Statistical analyses

Replicates and statistical tests are described in the figure legends. Graphing and statistical analyses were performed using Excel and GraphPad Prism. No sample size estimate or blinding was performed. Samples were only omitted from the analysis, retrospectively, if a clear confounding factor was identified.

Author contributions

Frederick C K Wong: Conceptualisation; Data curation; Formal analysis; Validation; Investigation; Visualisation; Methodology; Writing—original draft; Writing—review and editing. Man Zhang: Conceptualisation; Resources; Data curation; Formal analysis; Validation; Investigation; Visualisation; Methodology; Writing—original draft; Writing—review and editing. Ella Thomson: Formal analysis; Investigation; Writing—review and editing. Linus Schumacher: Formal analysis; Visualisation; Methodology; Writing—review and editing. Anestis Tsakiridis: Formal analysis; Investigation; Writing—review and editing. James Ashmore: Software; Formal analysis; Methodology; Writing—review and editing. Tong Li: Software; Visualisation. Guillaume Blin: Resources; Software; Writing—review and editing. Eleni Karagianni: Methodology. Nicholas P Mullin: Investigation. Ian Chambers: Conceptualisation; Resources; Supervision; Funding acquisition; Writing—original draft; Project administration; Writing—review and editing. Valerie Wilson: Conceptualisation; Resources; Data curation; Formal analysis; Funding acquisition; Visualisation; Writing—original draft; Project administration; Writing—review and editing.

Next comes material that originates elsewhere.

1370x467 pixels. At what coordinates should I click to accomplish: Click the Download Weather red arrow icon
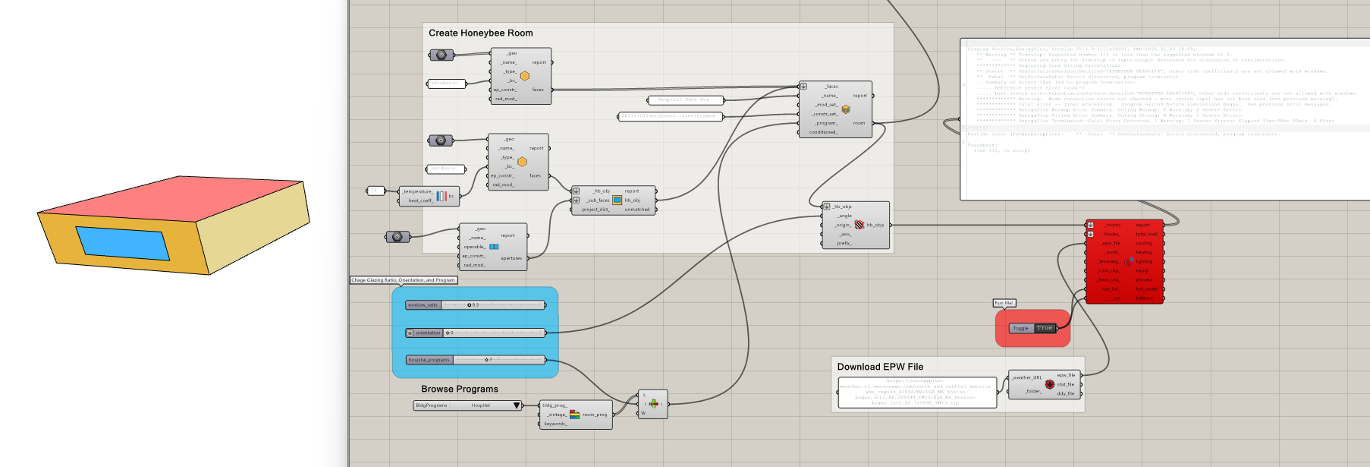point(1050,384)
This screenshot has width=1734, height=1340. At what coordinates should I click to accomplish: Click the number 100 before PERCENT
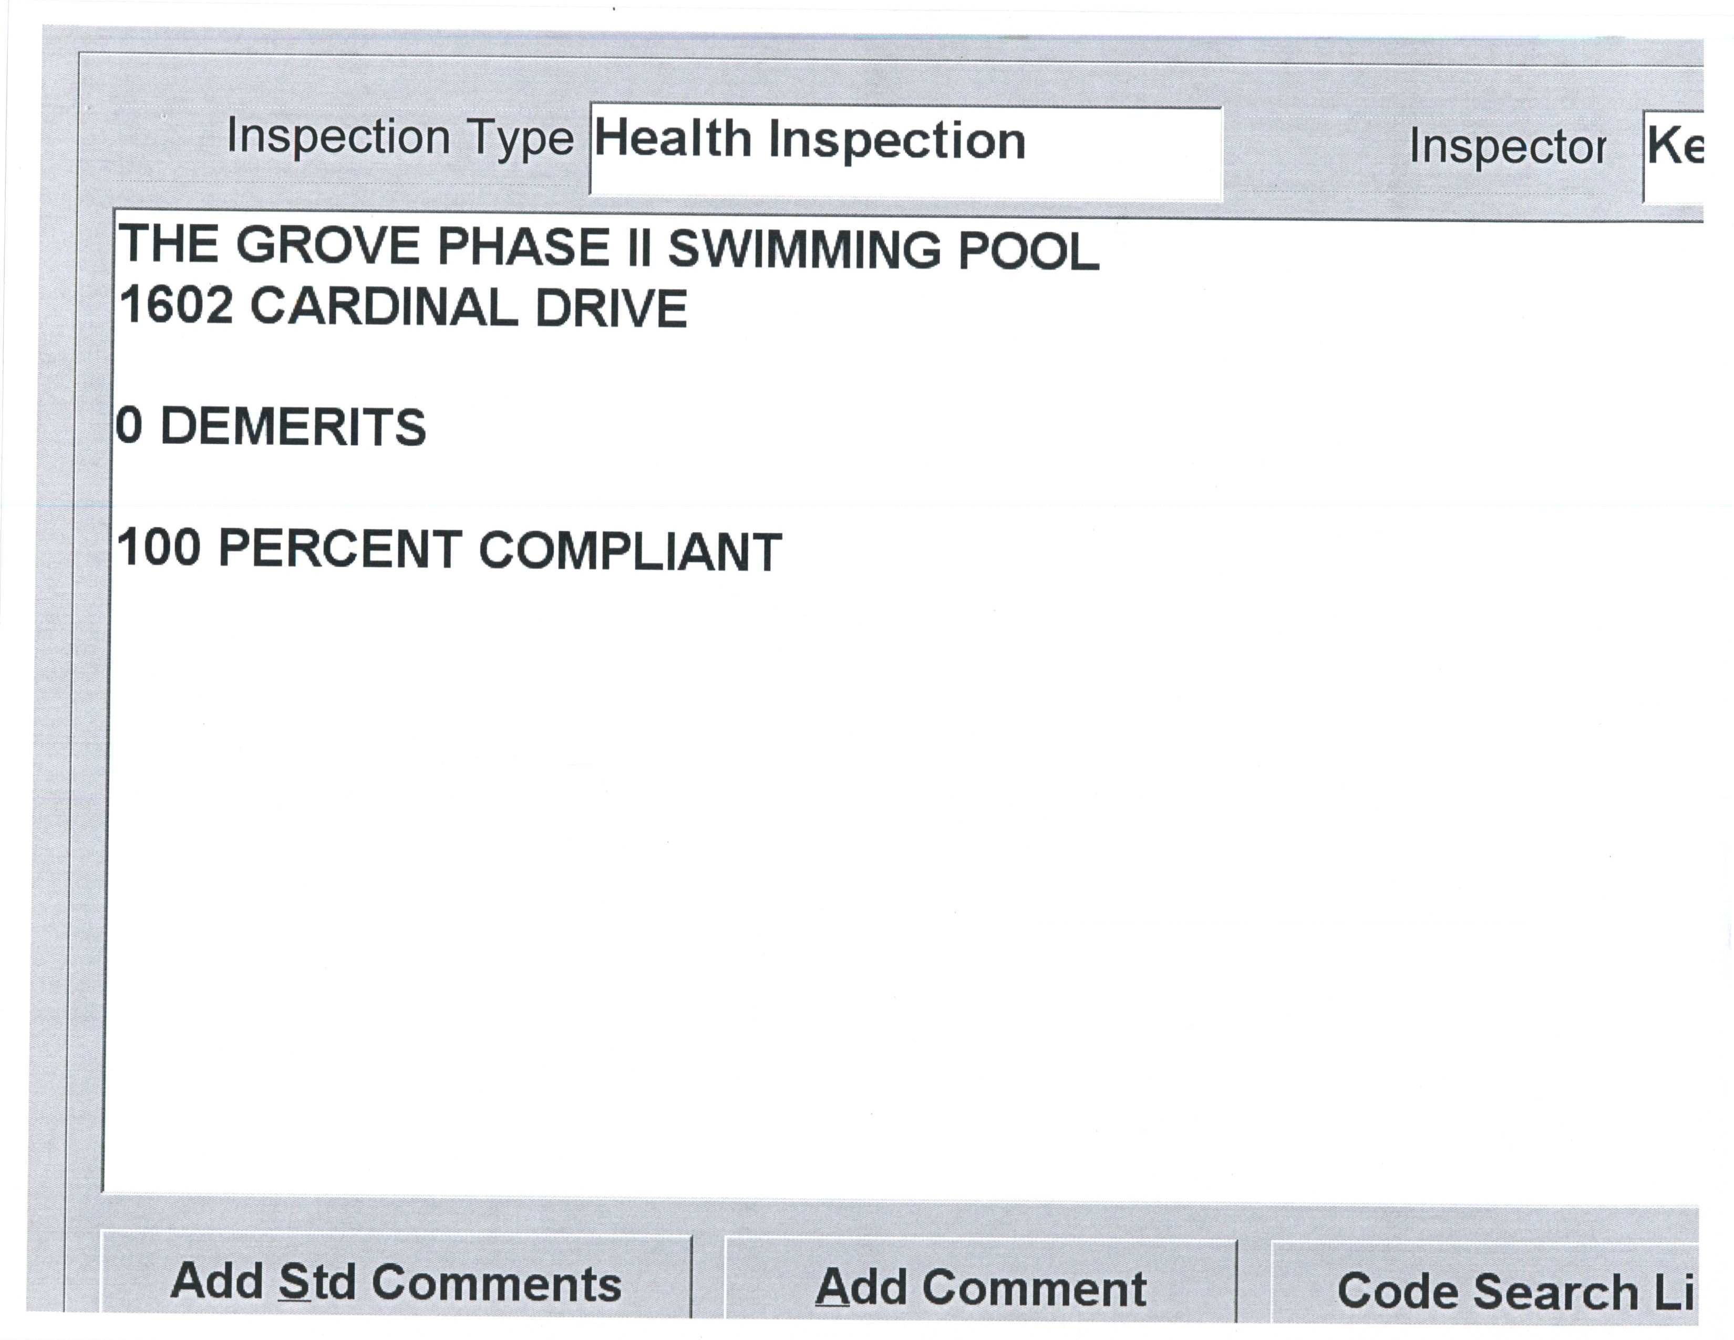(159, 548)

Source data underlying figure panels in this paper may have individual authorship assigned. Where available, figure panel/source data authorship is listed in the following database record: biostudies:S-SCDT-10_1038-S44318-025-00527-9.

Data availability

RNA-sequencing data have been deposited at GEO with accession number GSE276569. Figure 2A, 5B,C source confocal data have been deposited at BioImage Archive with accession number S-BIAD2129 and can be accessed at 10.6019/S-BIAD2236.

The source data of this paper are collected in the following database record: biostudies:S-SCDT-10_1038-S44318-025-00527-9.

Disclosure and competing interests statement

The authors declare no competing interests.

Supplementary information

Expanded view data, supplementary information, appendices are available for this paper at 10.1038/s44318-025-00527-9.